Extract the passage in the early retirement forum thread that runs from "I stumbled upon" up to and including "return to work.", copying it word for word.

■ Selected extract
═══
# Dark Side of Early Retirement



## londoncalling (Sep 17, 2011)

I stumbled upon Financial Samurai's blog today. Although I don't necessarily agree with everything in the post linked below, it does provide an opposing view and food for thought. It is often good to play devil's advocate so I thought I would post it here. I would agree with 1, 3 and 5 as reasons why people would consider/strive for early retirement. I do want to be able to be financially secure enough to determine if/when/how I will retire but I think most people do as well. I believe it requires having something to retire to. I have also noticed that retirement means many things to many people and as a result the definition has changed. Currently I find my job challenging, exciting and rewarding even though most days are a lot of work. I do enjoy travelling, socializing and relaxation but even after a week or two of vacation I am ready to return to work. 

https://www.financialsamurai.com/the-dark-side-of-early-retirement-risks-dangers/

Cheers


----------



## bass player (Jan 27, 2016)
═══
■ Data extract
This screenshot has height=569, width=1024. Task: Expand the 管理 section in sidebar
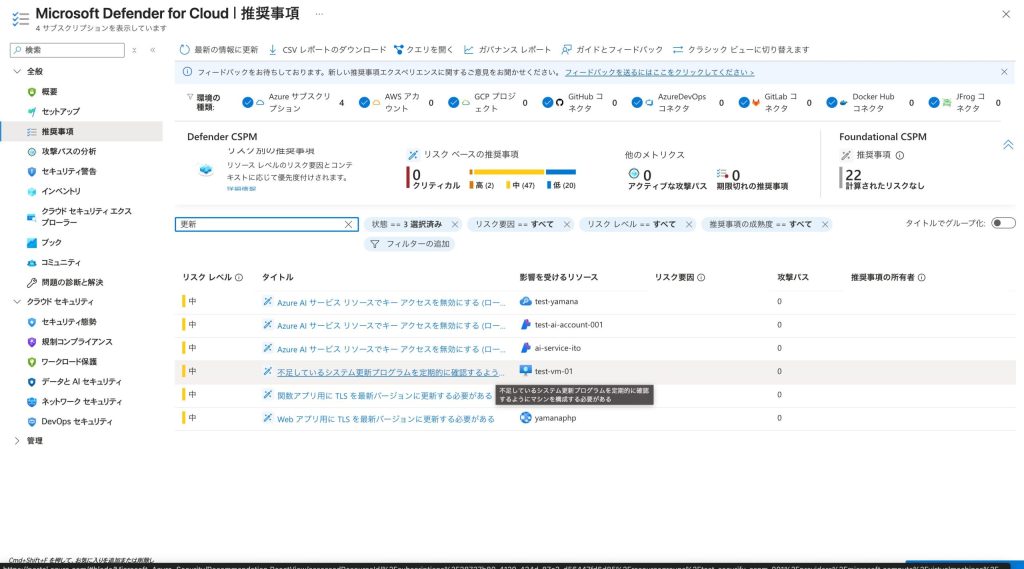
═══
■ Written solution
I stumbled upon Financial Samurai's blog today. Although I don't necessarily agree with everything in the post linked below, it does provide an opposing view and food for thought. It is often good to play devil's advocate so I thought I would post it here. I would agree with 1, 3 and 5 as reasons why people would consider/strive for early retirement. I do want to be able to be financially secure enough to determine if/when/how I will retire but I think most people do as well. I believe it requires having something to retire to. I have also noticed that retirement means many things to many people and as a result the definition has changed. Currently I find my job challenging, exciting and rewarding even though most days are a lot of work. I do enjoy travelling, socializing and relaxation but even after a week or two of vacation I am ready to return to work.